Camila Nebbia is one of my favourite artists. An amazing saxophonist, composer, visual artist, Nebbia is making some of the most interesting music and art out there. She is a well sought after musician working in a variety of contexts. Her YouTube channel, (which does not get nearly enough views), is an incredible portfolio of her work.
Although I have listened to Nebbia playing with many different groups, I have always been particularly drawn to her unaccompanied sax playing. Her sound is incredible, and she has developed a distinctive and sophisticated language of saxophone playing. una ofrenda a la ausencia is one of Nebbia’s most recent albums featuring her on solo tenor saxophone (with spoken word, and effects) and is a perfect display of her solo sax work.

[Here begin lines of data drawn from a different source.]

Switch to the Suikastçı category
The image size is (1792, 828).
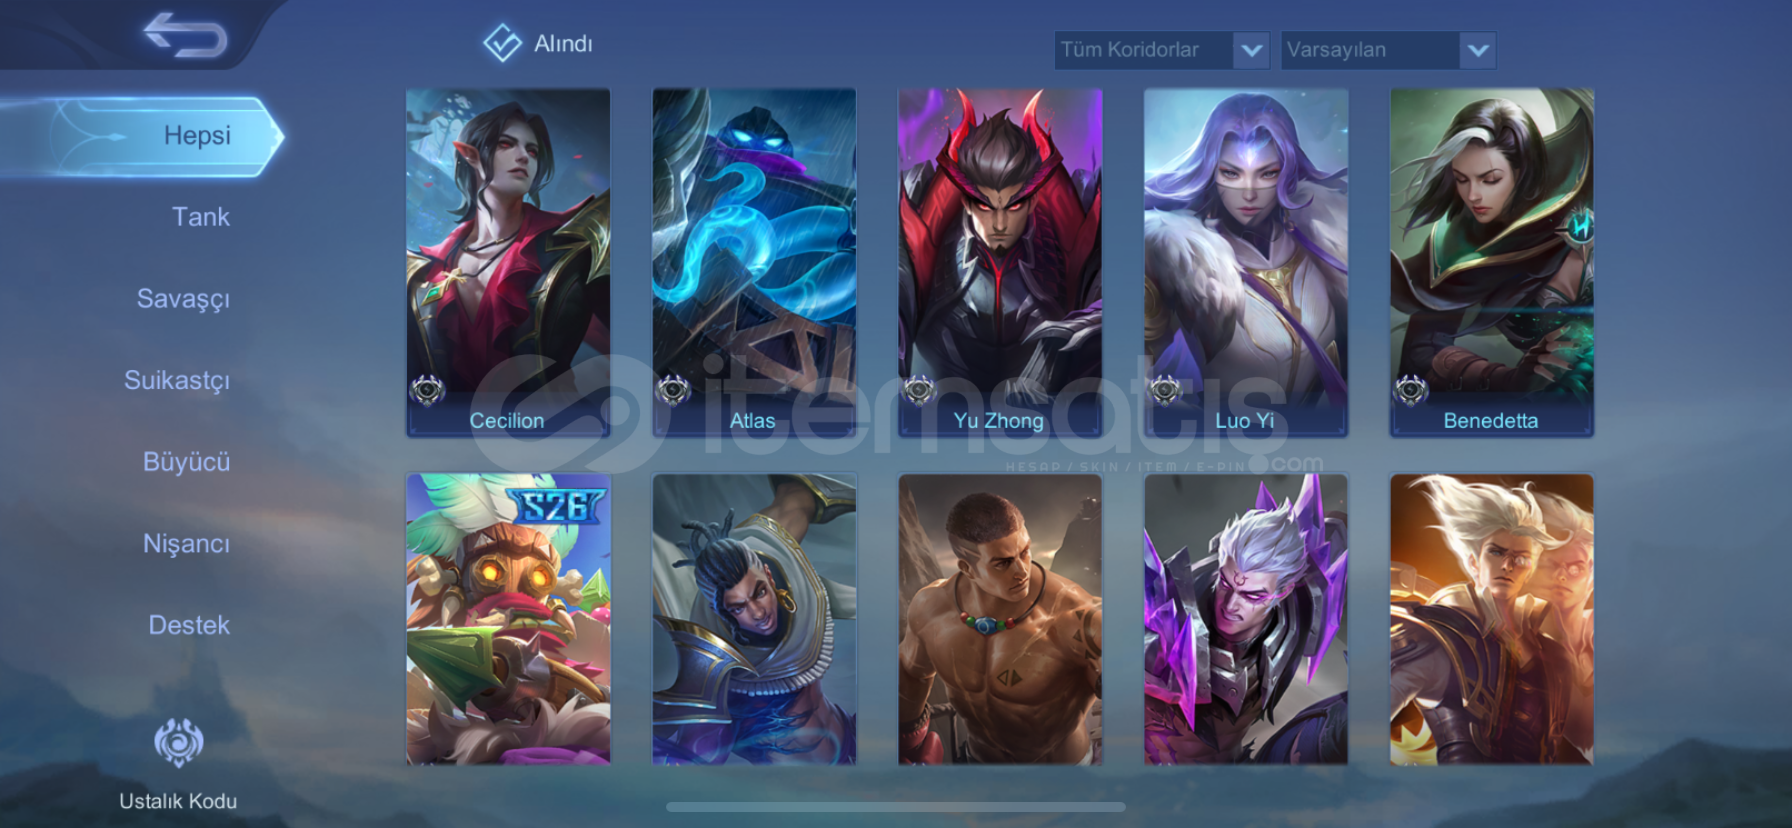coord(177,380)
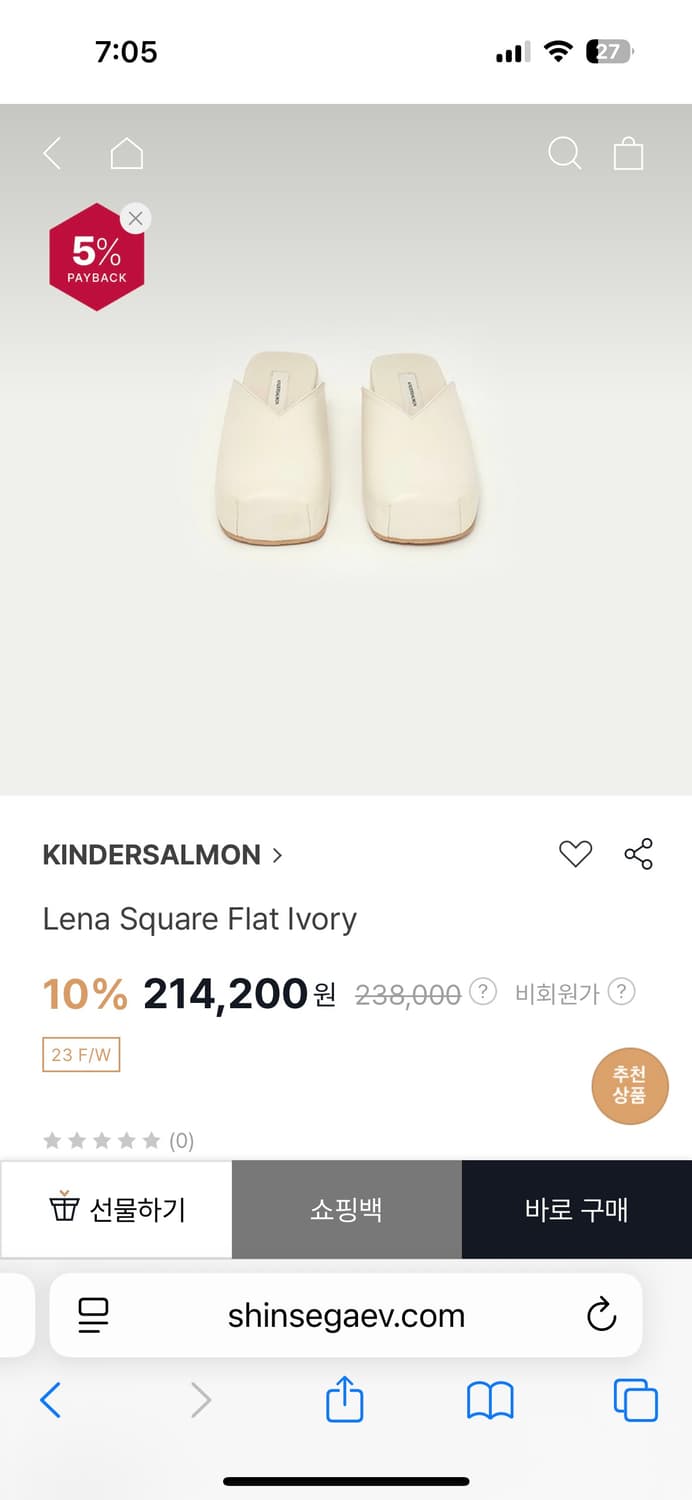
Task: Toggle the wishlist heart for this product
Action: click(575, 854)
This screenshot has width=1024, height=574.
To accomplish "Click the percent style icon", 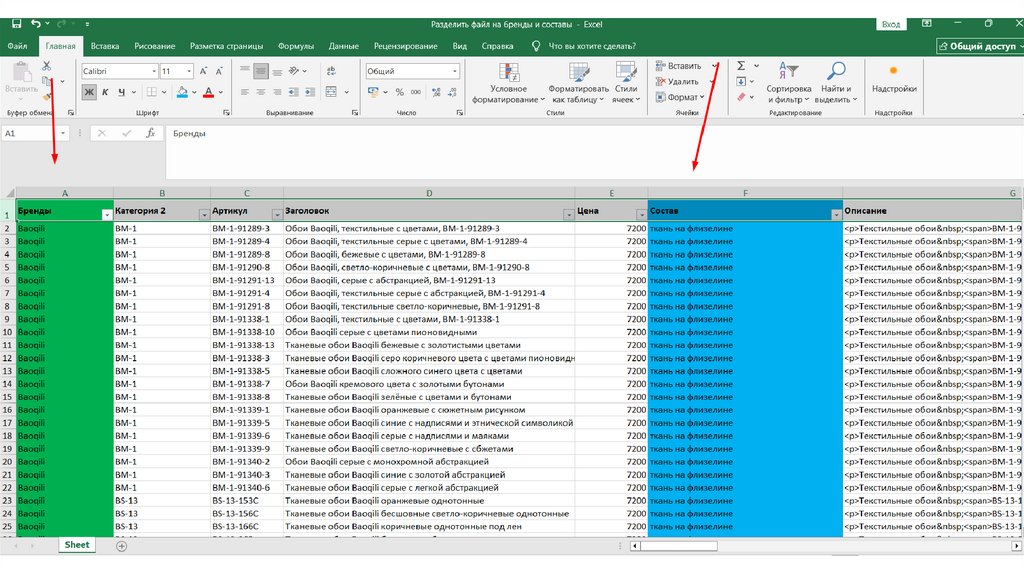I will [400, 92].
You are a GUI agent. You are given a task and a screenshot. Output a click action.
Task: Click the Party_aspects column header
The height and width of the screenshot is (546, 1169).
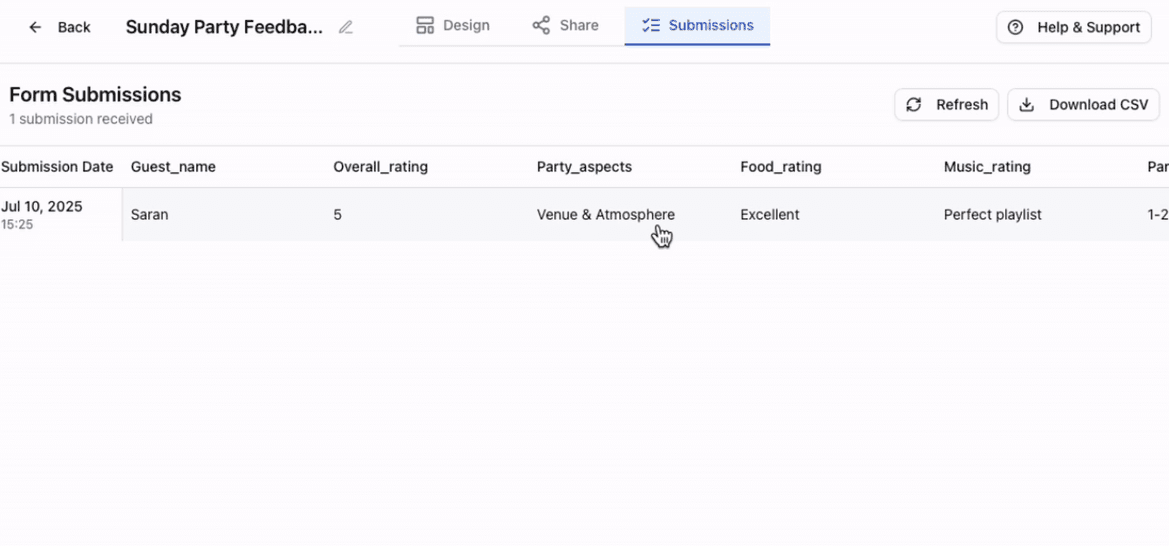[584, 167]
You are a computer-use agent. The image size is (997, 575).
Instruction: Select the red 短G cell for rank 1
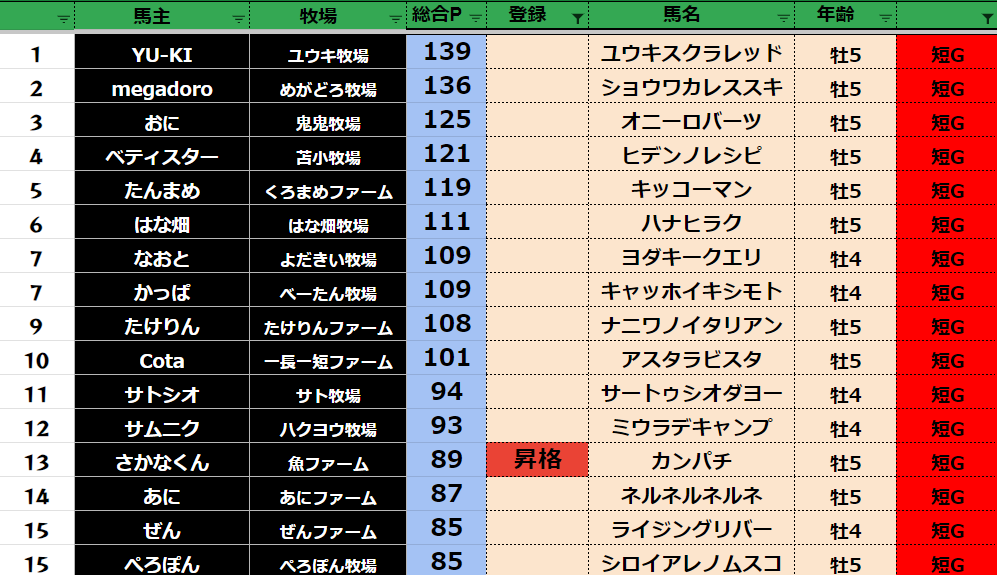pos(946,54)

una ofrenda a la ausencia, meaning an offering to absence, is explained in the album description as an exploration of the “depth, the rawness, harshness and roughness of sound embracing the intense and unfiltered expressions that emerges from absence.” Nebbia truly does embrace harsh sounds and through that embrace builds a beautiful and complex piece of music that feels like a sonic meditation on space and the possibilities of performance without others. Nebbia crafts beautiful lines with her sax that swoops and arcs like drawing shapes of sound in the air. At other times, she growls omitting blistering multiphonics.
The depth and diversity of articulations is astounding - I love the way Nebbia builds long melodies and then contrasts them with what seem to be meditations on a cellular-like riff. I would compare it to unit structures but that isn’t quite right in this case. Instead, it feels like a deconstruction of a discreet sonic area made possible through articulation or a meditation on sounding and breathing notes into a tenor saxophone. The multiphonic passages are particularly captivating with worlds of sounds emerging from the plumage of harmonics singing from the saxophone.
una ofrenda a la ausencia is a spectacular album by one of today’s most important artists. It is a gorgeous, visceral, and moving work that needs to be listened to.